◆ Source data
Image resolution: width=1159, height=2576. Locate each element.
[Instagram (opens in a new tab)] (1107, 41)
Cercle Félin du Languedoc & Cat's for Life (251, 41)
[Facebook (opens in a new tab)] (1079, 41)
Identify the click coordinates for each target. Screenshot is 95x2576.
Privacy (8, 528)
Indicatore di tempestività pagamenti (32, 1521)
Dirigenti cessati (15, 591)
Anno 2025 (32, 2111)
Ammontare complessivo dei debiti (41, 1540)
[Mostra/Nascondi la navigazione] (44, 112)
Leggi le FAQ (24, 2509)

◆ TO DO
All of the data above needs to be written out again, exactly.

◆ EXERCISE RESULT
Image resolution: width=1159, height=2576. Locate each element.
[Instagram (opens in a new tab)] (1107, 41)
Cercle Félin du Languedoc & Cat's for Life (251, 41)
[Facebook (opens in a new tab)] (1079, 41)
Identify the click coordinates for each target. Screenshot is 95x2576.
Privacy (8, 528)
Indicatore di tempestività pagamenti (32, 1521)
Dirigenti cessati (15, 591)
Anno 2025 (32, 2111)
Ammontare complessivo dei debiti (41, 1540)
[Mostra/Nascondi la navigazione] (44, 112)
Leggi le FAQ (24, 2509)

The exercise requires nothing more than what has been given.